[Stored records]

=====

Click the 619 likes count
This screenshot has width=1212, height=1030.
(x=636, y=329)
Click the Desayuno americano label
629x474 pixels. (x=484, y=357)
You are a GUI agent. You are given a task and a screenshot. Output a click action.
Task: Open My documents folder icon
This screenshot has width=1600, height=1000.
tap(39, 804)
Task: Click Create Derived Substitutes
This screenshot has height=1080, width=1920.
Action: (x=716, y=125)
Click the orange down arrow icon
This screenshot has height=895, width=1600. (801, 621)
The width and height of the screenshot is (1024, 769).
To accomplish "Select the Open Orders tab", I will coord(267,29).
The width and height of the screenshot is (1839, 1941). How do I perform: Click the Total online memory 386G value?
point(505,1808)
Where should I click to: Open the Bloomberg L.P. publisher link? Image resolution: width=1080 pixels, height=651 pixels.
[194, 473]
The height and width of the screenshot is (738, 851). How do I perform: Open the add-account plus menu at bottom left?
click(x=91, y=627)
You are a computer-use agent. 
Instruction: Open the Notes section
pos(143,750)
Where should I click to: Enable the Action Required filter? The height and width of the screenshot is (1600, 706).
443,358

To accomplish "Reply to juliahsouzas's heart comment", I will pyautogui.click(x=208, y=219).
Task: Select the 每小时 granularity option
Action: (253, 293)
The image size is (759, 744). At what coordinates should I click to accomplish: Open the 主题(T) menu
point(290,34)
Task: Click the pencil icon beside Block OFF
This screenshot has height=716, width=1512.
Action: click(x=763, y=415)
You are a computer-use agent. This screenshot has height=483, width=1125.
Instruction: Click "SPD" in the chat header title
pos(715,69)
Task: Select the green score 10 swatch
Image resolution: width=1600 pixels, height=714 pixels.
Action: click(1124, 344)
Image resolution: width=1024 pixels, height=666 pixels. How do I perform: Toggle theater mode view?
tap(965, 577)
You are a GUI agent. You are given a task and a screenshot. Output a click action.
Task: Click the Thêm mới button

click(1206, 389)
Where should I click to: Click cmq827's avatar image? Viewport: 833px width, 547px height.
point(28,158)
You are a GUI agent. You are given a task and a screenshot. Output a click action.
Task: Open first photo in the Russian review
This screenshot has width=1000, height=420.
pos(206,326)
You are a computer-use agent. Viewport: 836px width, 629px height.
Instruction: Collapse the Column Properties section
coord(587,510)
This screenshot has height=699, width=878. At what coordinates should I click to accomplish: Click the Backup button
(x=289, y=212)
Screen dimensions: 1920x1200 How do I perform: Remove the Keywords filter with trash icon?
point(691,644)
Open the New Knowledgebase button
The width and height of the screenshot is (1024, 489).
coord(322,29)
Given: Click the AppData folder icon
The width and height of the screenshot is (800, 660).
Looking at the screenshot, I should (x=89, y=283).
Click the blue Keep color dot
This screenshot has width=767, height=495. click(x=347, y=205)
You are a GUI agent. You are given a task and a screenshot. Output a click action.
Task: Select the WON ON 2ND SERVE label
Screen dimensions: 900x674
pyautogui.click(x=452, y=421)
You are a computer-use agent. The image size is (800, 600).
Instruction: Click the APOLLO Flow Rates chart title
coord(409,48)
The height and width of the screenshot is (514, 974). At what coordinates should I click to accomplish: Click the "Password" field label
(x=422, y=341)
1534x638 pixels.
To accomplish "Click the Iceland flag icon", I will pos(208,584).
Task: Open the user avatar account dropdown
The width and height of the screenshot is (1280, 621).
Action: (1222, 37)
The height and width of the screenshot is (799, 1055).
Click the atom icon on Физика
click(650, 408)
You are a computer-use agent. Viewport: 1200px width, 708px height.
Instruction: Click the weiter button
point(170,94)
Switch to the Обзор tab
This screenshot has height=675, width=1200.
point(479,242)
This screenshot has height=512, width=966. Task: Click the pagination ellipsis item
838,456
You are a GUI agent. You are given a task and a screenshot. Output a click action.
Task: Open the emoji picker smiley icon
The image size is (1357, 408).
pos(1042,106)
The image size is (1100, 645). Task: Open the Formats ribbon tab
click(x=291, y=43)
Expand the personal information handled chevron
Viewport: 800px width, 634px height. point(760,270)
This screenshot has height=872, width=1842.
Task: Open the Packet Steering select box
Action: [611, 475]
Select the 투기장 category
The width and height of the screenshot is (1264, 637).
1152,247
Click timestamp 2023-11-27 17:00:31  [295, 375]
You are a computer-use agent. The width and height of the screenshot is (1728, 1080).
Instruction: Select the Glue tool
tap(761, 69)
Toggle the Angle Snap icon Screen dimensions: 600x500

=====

Your assignment >>
Copy out every record above once more, precisely as written.

Finished exercise >>
Click the 619 likes count
This screenshot has width=1212, height=1030.
(x=636, y=329)
Click the Desayuno americano label
629x474 pixels. (x=484, y=357)
You are a GUI agent. You are given a task and a screenshot. Output a click action.
Task: Open My documents folder icon
This screenshot has width=1600, height=1000.
tap(39, 804)
Task: Click Create Derived Substitutes
This screenshot has height=1080, width=1920.
Action: (x=716, y=125)
Click the orange down arrow icon
This screenshot has height=895, width=1600. (801, 621)
The width and height of the screenshot is (1024, 769).
To accomplish "Select the Open Orders tab", I will coord(267,29).
The width and height of the screenshot is (1839, 1941). How do I perform: Click the Total online memory 386G value?
point(505,1808)
Where should I click to: Open the Bloomberg L.P. publisher link? Image resolution: width=1080 pixels, height=651 pixels.
[194, 473]
The height and width of the screenshot is (738, 851). How do I perform: Open the add-account plus menu at bottom left?
click(x=91, y=627)
You are a computer-use agent. 
Instruction: Open the Notes section
pos(143,750)
Where should I click to: Enable the Action Required filter? The height and width of the screenshot is (1600, 706).
443,358

To accomplish "Reply to juliahsouzas's heart comment", I will pyautogui.click(x=208, y=219).
Task: Select the 每小时 granularity option
Action: (253, 293)
The image size is (759, 744). At what coordinates should I click to accomplish: Open the 主题(T) menu
point(290,34)
Task: Click the pencil icon beside Block OFF
This screenshot has height=716, width=1512.
Action: click(x=763, y=415)
You are a computer-use agent. This screenshot has height=483, width=1125.
Instruction: Click "SPD" in the chat header title
pos(715,69)
Task: Select the green score 10 swatch
Image resolution: width=1600 pixels, height=714 pixels.
Action: click(1124, 344)
Image resolution: width=1024 pixels, height=666 pixels. How do I perform: Toggle theater mode view?
tap(965, 577)
You are a GUI agent. You are given a task and a screenshot. Output a click action.
Task: Click the Thêm mới button

click(1206, 389)
Where should I click to: Click cmq827's avatar image? Viewport: 833px width, 547px height.
point(28,158)
You are a GUI agent. You are given a task and a screenshot. Output a click action.
Task: Open first photo in the Russian review
This screenshot has width=1000, height=420.
pos(206,326)
You are a computer-use agent. Viewport: 836px width, 629px height.
Instruction: Collapse the Column Properties section
coord(587,510)
This screenshot has height=699, width=878. At what coordinates should I click to accomplish: Click the Backup button
(x=289, y=212)
Screen dimensions: 1920x1200 How do I perform: Remove the Keywords filter with trash icon?
point(691,644)
Open the New Knowledgebase button
The width and height of the screenshot is (1024, 489).
coord(322,29)
Given: Click the AppData folder icon
The width and height of the screenshot is (800, 660).
Looking at the screenshot, I should (x=89, y=283).
Click the blue Keep color dot
This screenshot has width=767, height=495. click(x=347, y=205)
You are a GUI agent. You are given a task and a screenshot. Output a click action.
Task: Select the WON ON 2ND SERVE label
Screen dimensions: 900x674
pyautogui.click(x=452, y=421)
You are a computer-use agent. The image size is (800, 600).
Instruction: Click the APOLLO Flow Rates chart title
coord(409,48)
The height and width of the screenshot is (514, 974). At what coordinates should I click to accomplish: Click the "Password" field label
(x=422, y=341)
1534x638 pixels.
To accomplish "Click the Iceland flag icon", I will pos(208,584).
Task: Open the user avatar account dropdown
The width and height of the screenshot is (1280, 621).
Action: (1222, 37)
The height and width of the screenshot is (799, 1055).
Click the atom icon on Физика
click(650, 408)
You are a computer-use agent. Viewport: 1200px width, 708px height.
Instruction: Click the weiter button
point(170,94)
Switch to the Обзор tab
This screenshot has height=675, width=1200.
point(479,242)
This screenshot has height=512, width=966. Task: Click the pagination ellipsis item
838,456
You are a GUI agent. You are given a task and a screenshot. Output a click action.
Task: Open the emoji picker smiley icon
The image size is (1357, 408).
pos(1042,106)
The image size is (1100, 645). Task: Open the Formats ribbon tab
click(x=291, y=43)
Expand the personal information handled chevron
Viewport: 800px width, 634px height. point(760,270)
This screenshot has height=872, width=1842.
Task: Open the Packet Steering select box
Action: [611, 475]
Select the 투기장 category
The width and height of the screenshot is (1264, 637).
1152,247
Click timestamp 2023-11-27 17:00:31  [295, 375]
You are a computer-use agent. The width and height of the screenshot is (1728, 1080).
Instruction: Select the Glue tool
tap(761, 69)
Toggle the Angle Snap icon Screen dimensions: 600x500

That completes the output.